• Your tasks
a) List the authors named in the citation of the article on adjuvant radiotherapy in elderly breast cancer patients.
b) Rewrite the breast cancer radiotherapy abstract from "The SEER database" to "grade, and laterality.", replacing "radiotherapy" with "radiation therapy".
c) Extend the abstract on radiotherapy use in elderly women with early-stage breast cancer, picking up after its final sentence.

• Text passage
++++++++++

Presented as a poster at the American Society for Radiation Oncology (ASTRO) 54th Annual Meeting; October 28-31, 2012; Boston, MA.
The use of adjuvant radiotherapy in elderly patients with early-stage breast cancer: Changes in practice patterns after publication of Cancer and Leukemia Group B 9343
Version of Record online: 8 DEC 2014
© 2014 American Cancer Society
Volume 121, Issue 2, pages 188–193, 15 January 2015
How to Cite
Palta, M., Palta, P., Bhavsar, N. A., Horton, J. K. and Blitzblau, R. C. (2015), The use of adjuvant radiotherapy in elderly patients with early-stage breast cancer: Changes in practice patterns after publication of Cancer and Leukemia Group B 9343. Cancer, 121: 188–193. doi: 10.1002/cncr.28937
- Issue online: 7 JAN 2015
- Version of Record online: 8 DEC 2014
- Manuscript Accepted: 2 JUN 2014
- Manuscript Received: 24 APR 2014
- breast cancer;
- Cancer and Leukemia Group B (CALGB) 9343;
The Cancer and Leukemia Group B (CALGB) 9343 randomized phase 3 trial established lumpectomy and adjuvant therapy with tamoxifen alone, rather than both radiotherapy and tamoxifen, as a reasonable treatment course for women aged >70 years with clinical stage I (AJCC 7th edition), estrogen receptor-positive breast cancer. An analysis of the Surveillance, Epidemiology, and End Results (SEER) registry was undertaken to assess practice patterns before and after the publication of this landmark study.
The SEER database from 2000 to 2009 was used to identify 40,583 women aged ≥70 years who were treated with breast-conserving surgery for clinical stage I, estrogen receptor-positive and/or progesterone receptor-positive breast cancer. The percentage of patients receiving radiotherapy and the type of radiotherapy delivered was assessed over time. Administration of radiotherapy was further assessed across age groups; SEER cohort; and tumor size, grade, and laterality.

++++++++++

• Recorded information
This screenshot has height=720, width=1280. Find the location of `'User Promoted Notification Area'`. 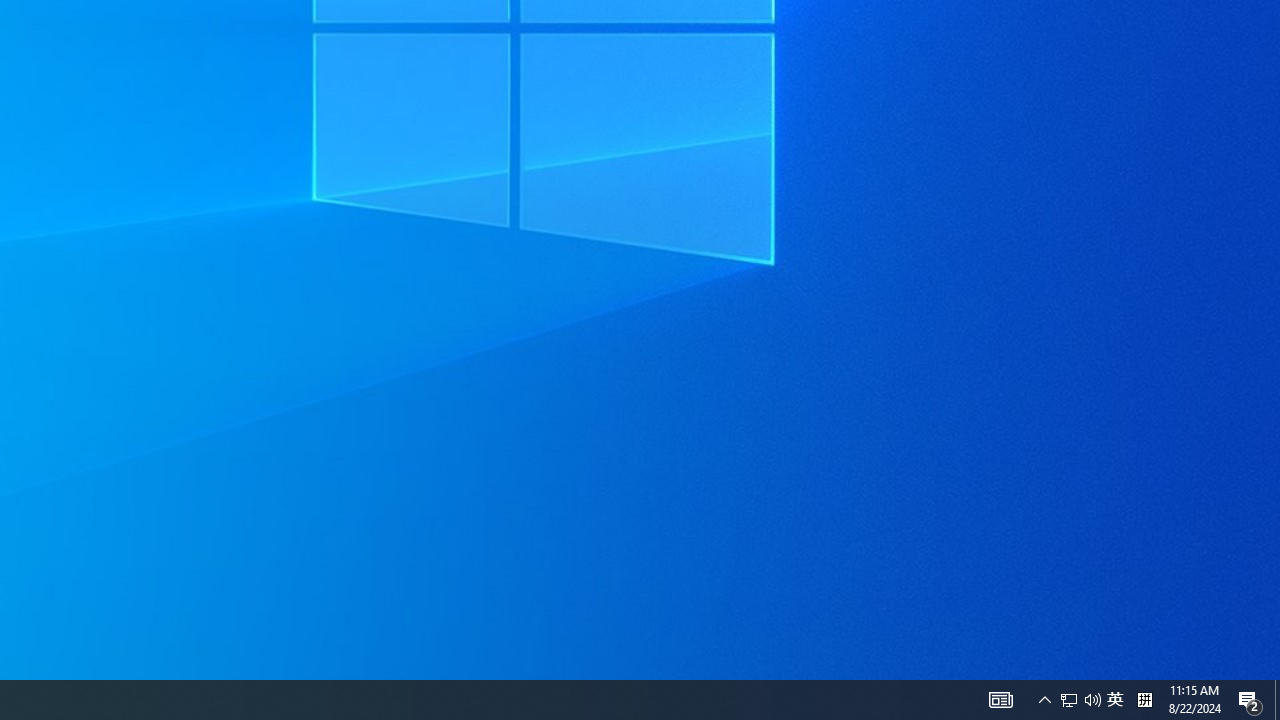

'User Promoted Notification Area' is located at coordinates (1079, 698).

++++++++++

• Exercise responses
a)
M. Palta
P. Palta
N. A. Bhavsar
J. K. Horton
R. C. Blitzblau

b)
The SEER database from 2000 to 2009 was used to identify 40,583 women aged ≥70 years who were treated with breast-conserving surgery for clinical stage I, estrogen receptor-positive and/or progesterone receptor-positive breast cancer. The percentage of patients receiving radiation therapy and the type of radiation therapy delivered was assessed over time. Administration of radiation therapy was further assessed across age groups; SEER cohort; and tumor size, grade, and laterality.

c)
Approximately 68.6% of patients treated between 2000 and 2004 compared with 61.7% of patients who were treated between 2005 and 2009 received some form of adjuvant radiotherapy (P < .001). Coinciding with a decline in the use of external beam radiotherapy, there was an increase in the use of implant radiotherapy from 1.4% between 2000 and 2004 to 6.2% between 2005 to 2009 (P < .001). There were significant reductions in the frequency of radiotherapy delivery over time across age groups, tumor size, and tumor grade and regardless of laterality (P < .001 for all).
Randomized phase 3 data support the omission of adjuvant radiotherapy in elderly women with early-stage breast cancer. Analysis of practice patterns before and after the publication of these data indicates a significant decline in radiotherapy use; however, nearly two-thirds of women continue to receive adjuvant radiotherapy. Cancer 2015;121:188–93. © 2014 American Cancer Society.